== Segment start ==

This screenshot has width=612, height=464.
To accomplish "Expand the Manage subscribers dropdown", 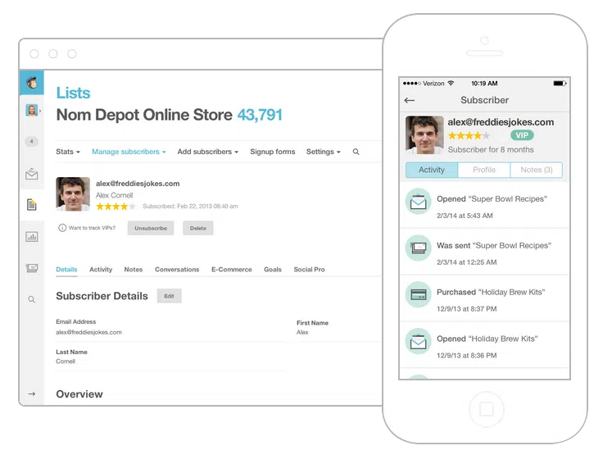I will pyautogui.click(x=129, y=152).
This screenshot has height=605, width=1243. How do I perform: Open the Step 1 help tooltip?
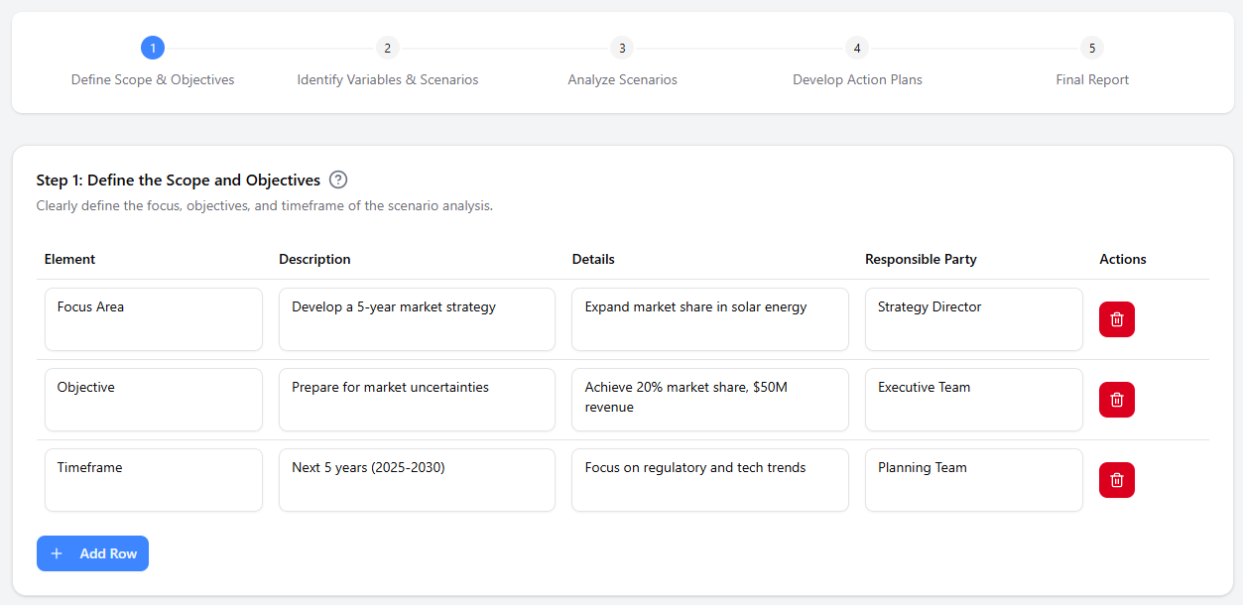click(x=337, y=180)
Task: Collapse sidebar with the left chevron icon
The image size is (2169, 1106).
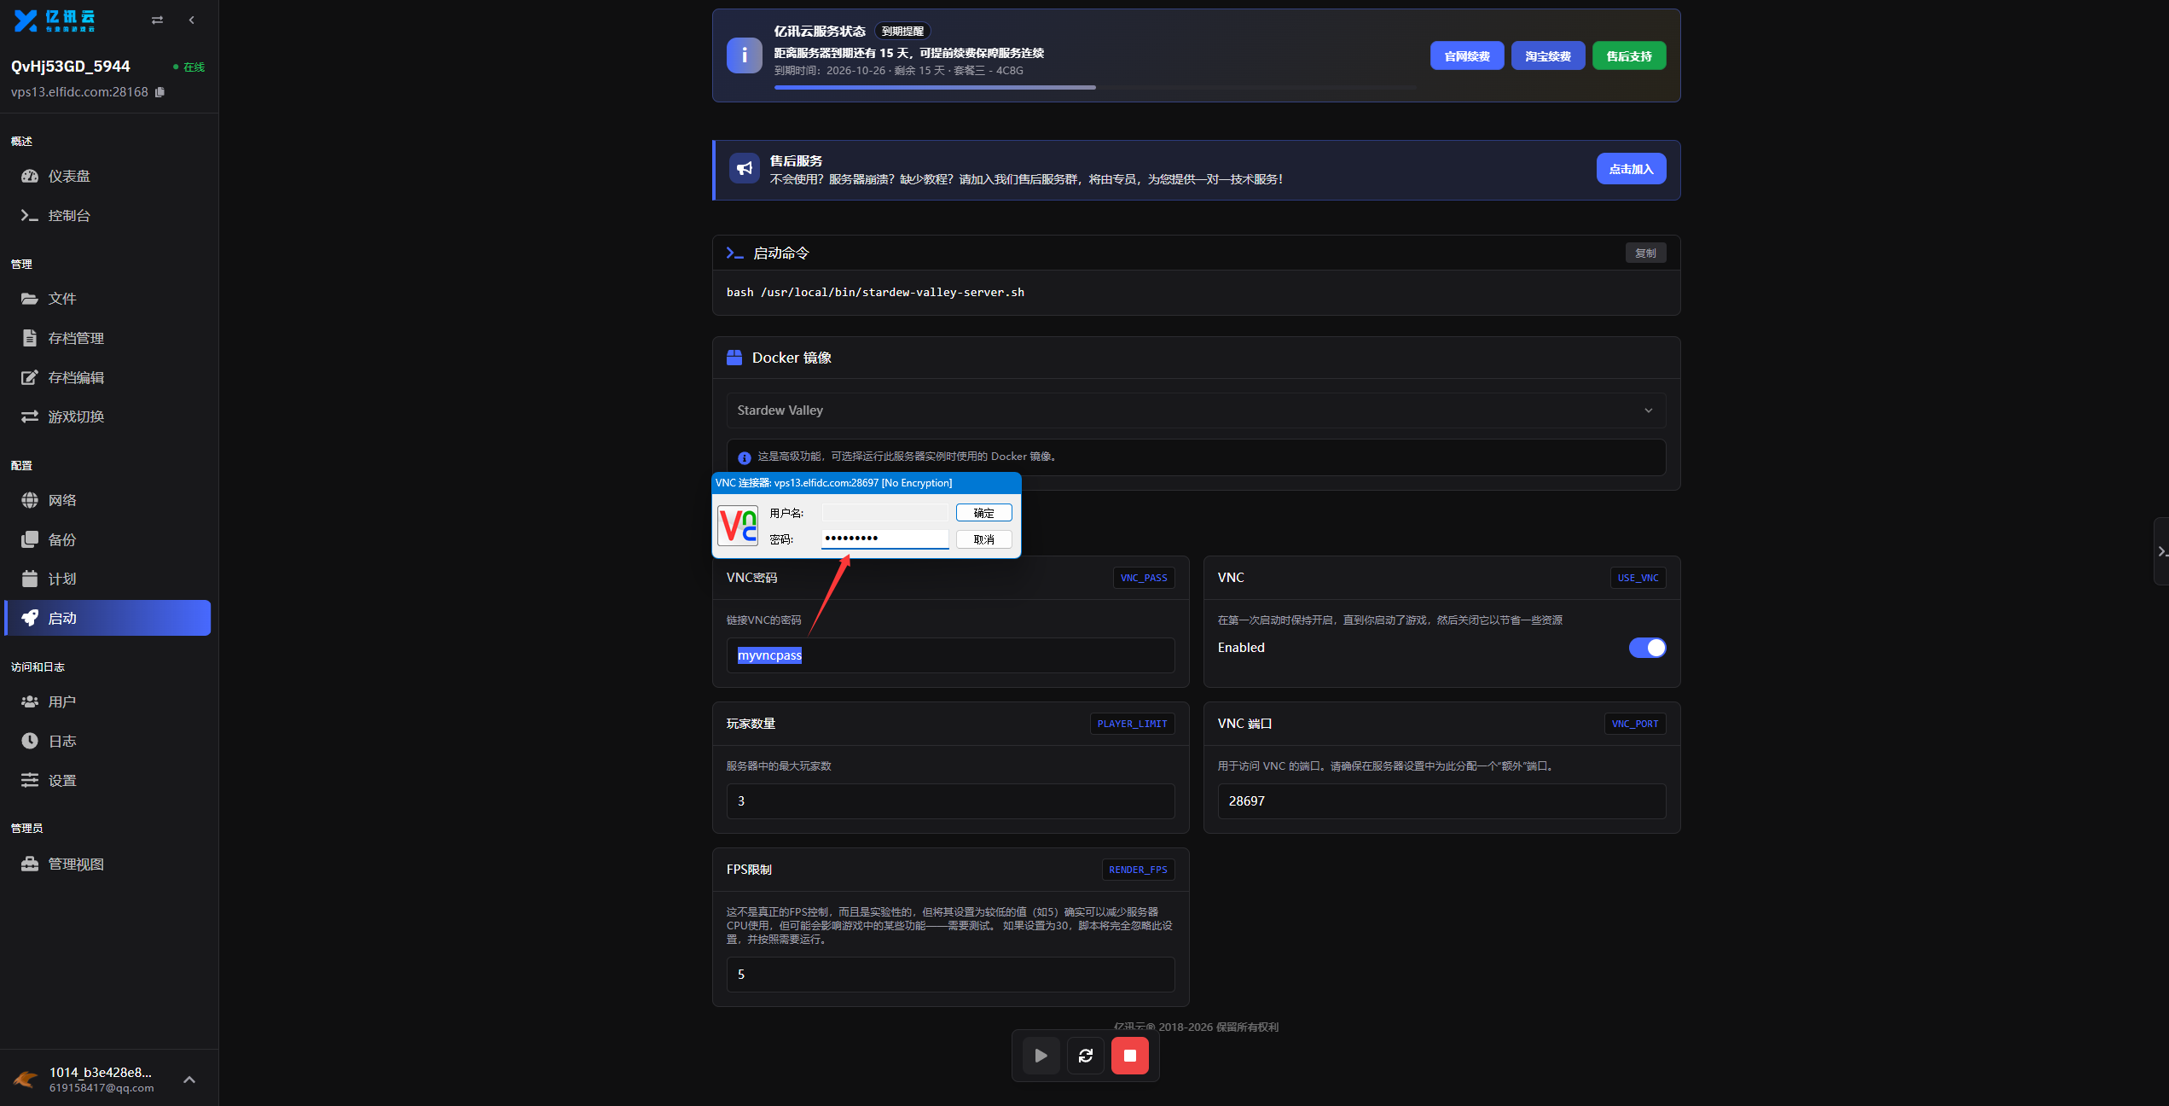Action: tap(192, 20)
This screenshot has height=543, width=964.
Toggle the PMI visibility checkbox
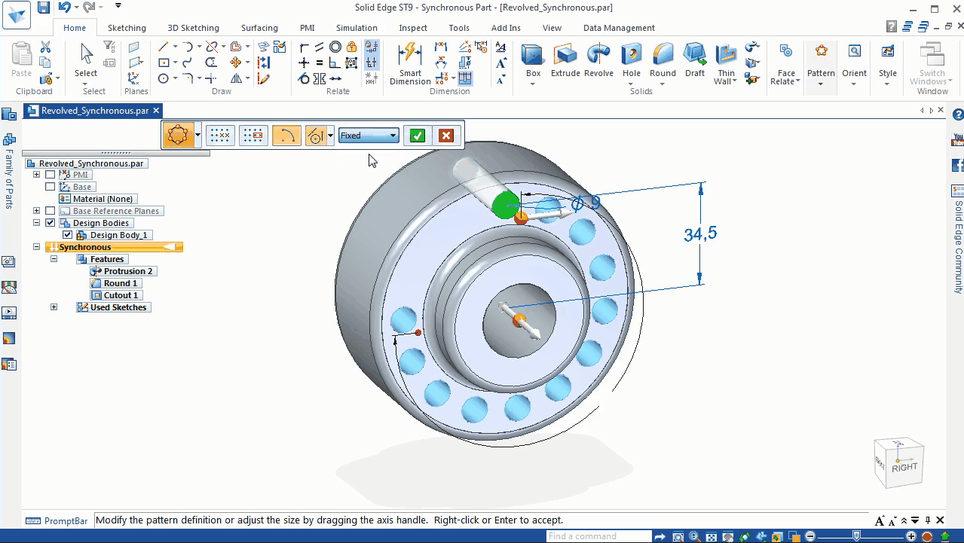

== Segment end ==

**Exercise requirements**
Retype word for word the span of lines above that begins with the line containing "The image size is (2169, 1106)." and ends with the last line of the records; skip all pictures.

**Task solution**
The image size is (2169, 1106).
Action: tap(192, 20)
This screenshot has height=543, width=964.
Toggle the PMI visibility checkbox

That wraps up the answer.